Based on the construction of yeast recombinant expression plasmids pPIC3.5K-HSA and pGAP-HSA contain different resistance selection markers (Kanamycin and Zeocin), so two kinds of recombinant expression plasmids can be used to construct this multi-expression cassette engineering strain containing two kinds of promoters Simultaneous transformation and simultaneous screening of two resistances can also be carried out by first integrating a recombinant expression plasmid into yeast host cells, screening positive clones through corresponding resistance, and then using the positive clones obtained by screening as host cells , introduce another recombinant expression plasmid, and select the multi-expression cassette engineering strain integrated with the two recombinant expression plasmids through the resistance corresponding to the recombinant expression plasmid.
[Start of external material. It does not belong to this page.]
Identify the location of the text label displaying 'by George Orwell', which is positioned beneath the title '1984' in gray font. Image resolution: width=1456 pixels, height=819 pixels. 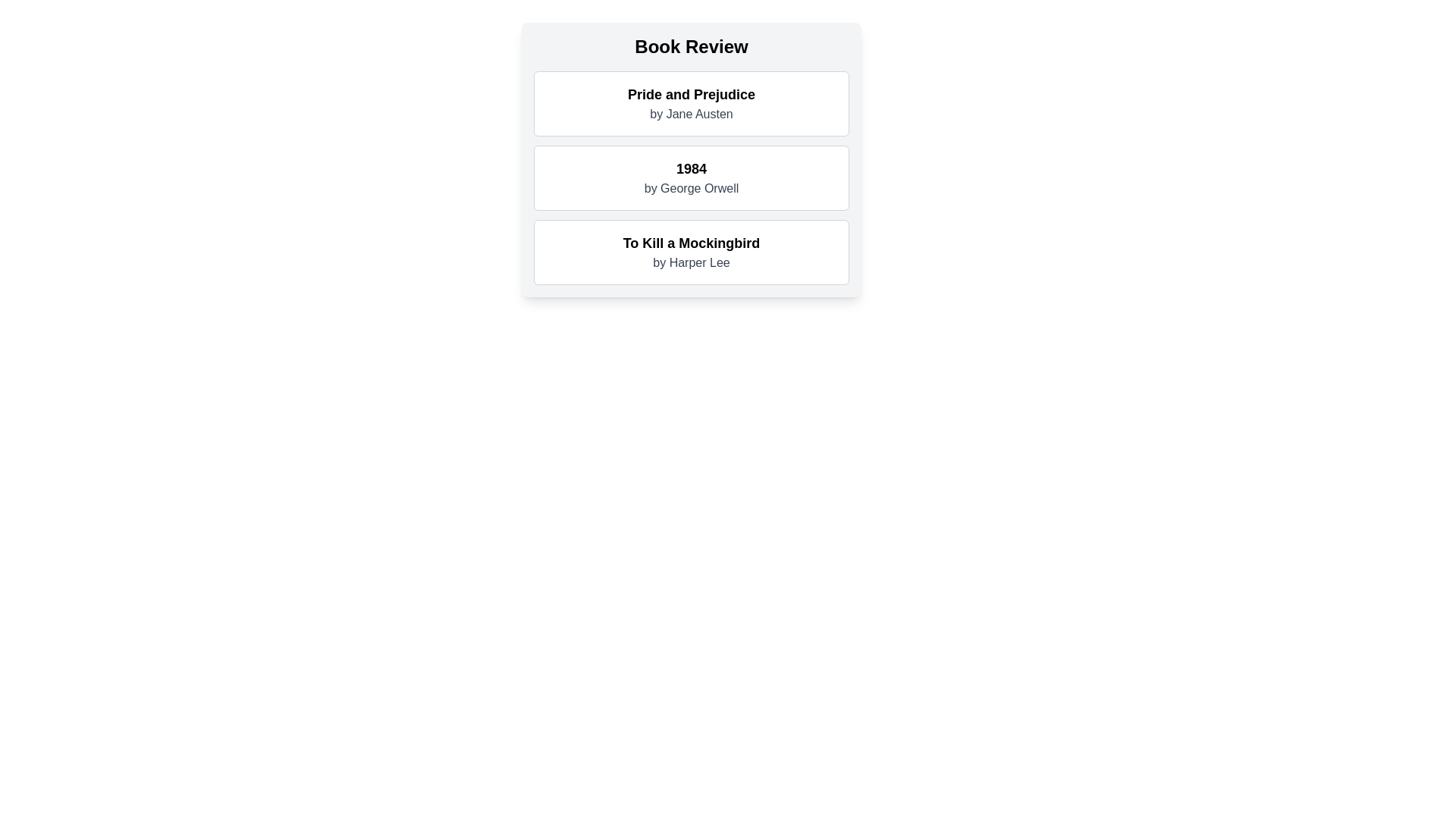
(691, 188).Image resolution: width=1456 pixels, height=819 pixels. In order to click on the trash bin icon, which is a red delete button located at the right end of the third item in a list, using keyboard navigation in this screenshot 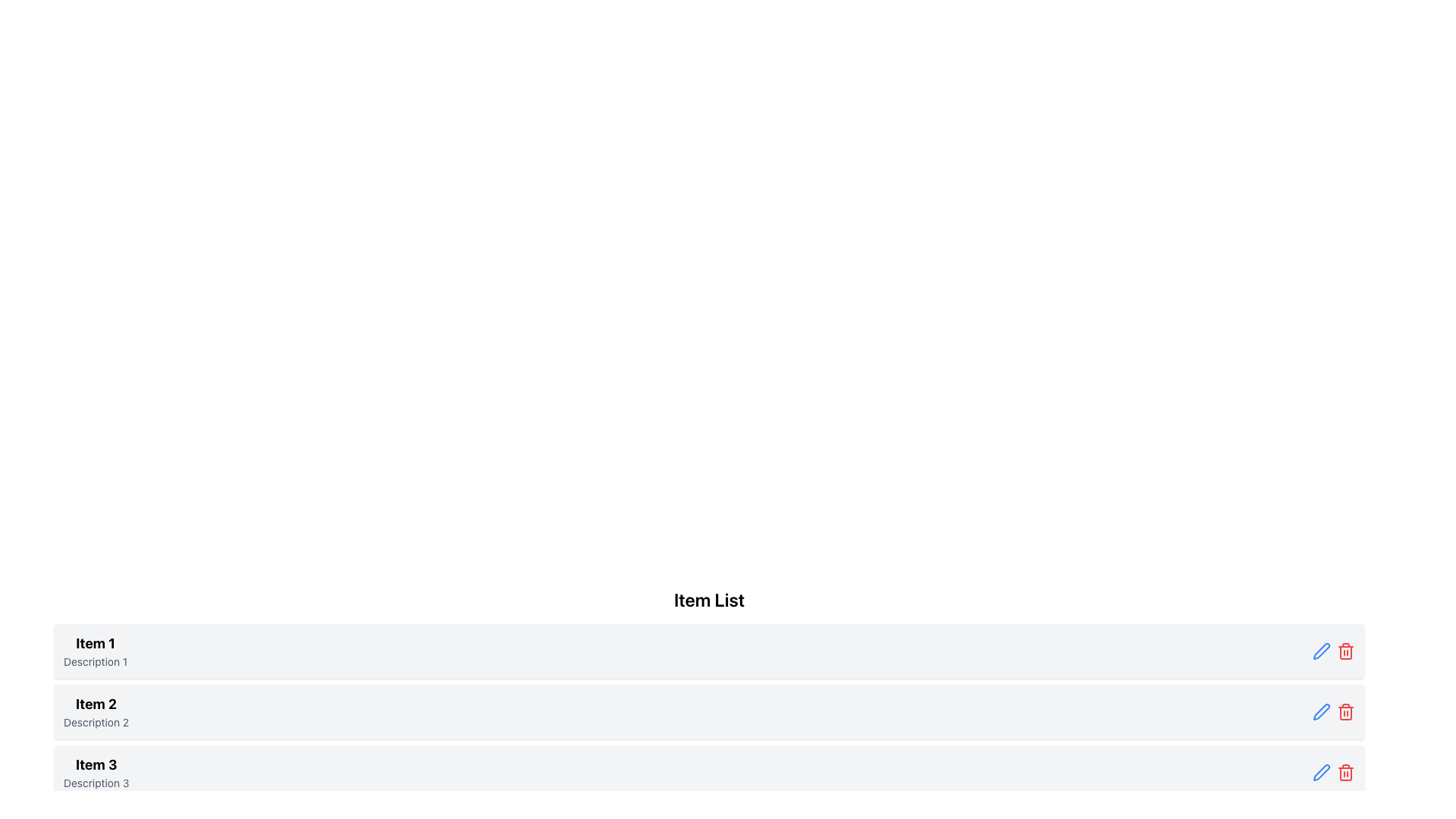, I will do `click(1346, 711)`.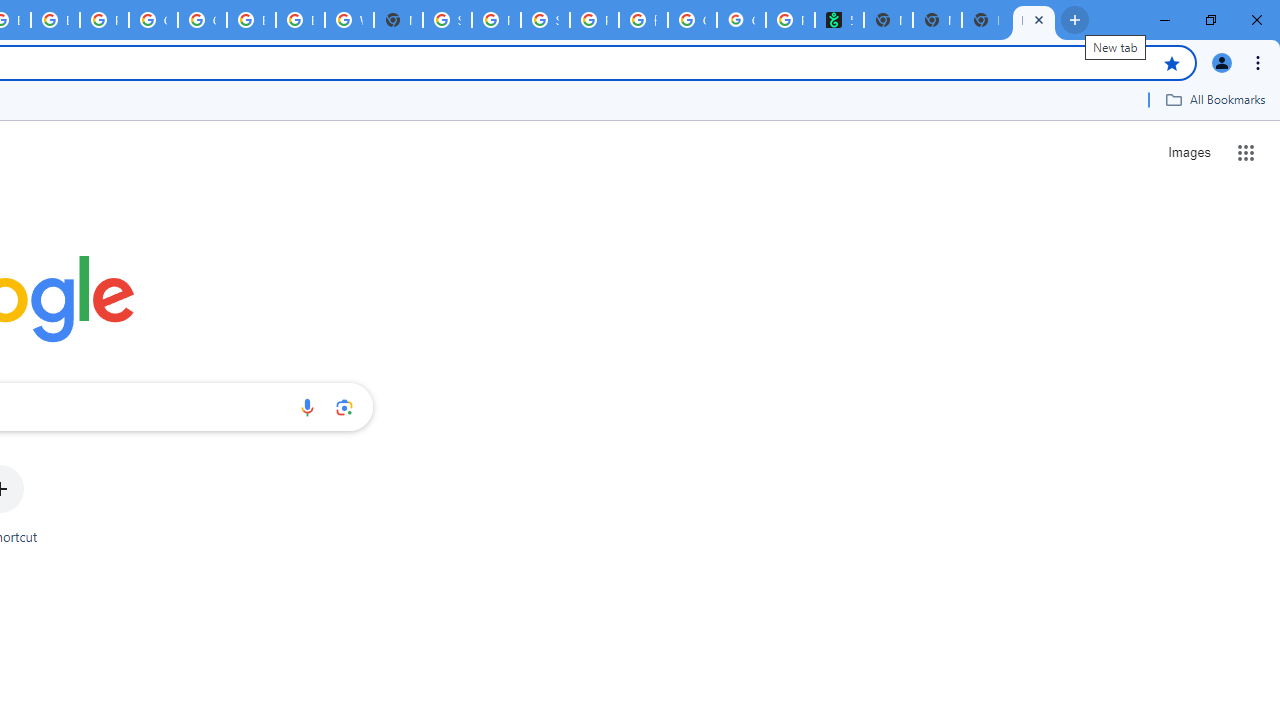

The present invention adopts the latter method, and the yeast host cell used is GS115. Results The constructed HSA genetically engineered strain containing two kinds of promoter multiple expression cassettes could constitutively express HSA through multiple expression cassettes containing pGAP promoter without induction by methanol. However, multiple expression cassettes containing two promoters of pGAP and pAOX1 can act simultaneously after being induced by methanol, and its expression level is significantly higher than that of the genetically engineered strain containing only a single promoter expression cassette.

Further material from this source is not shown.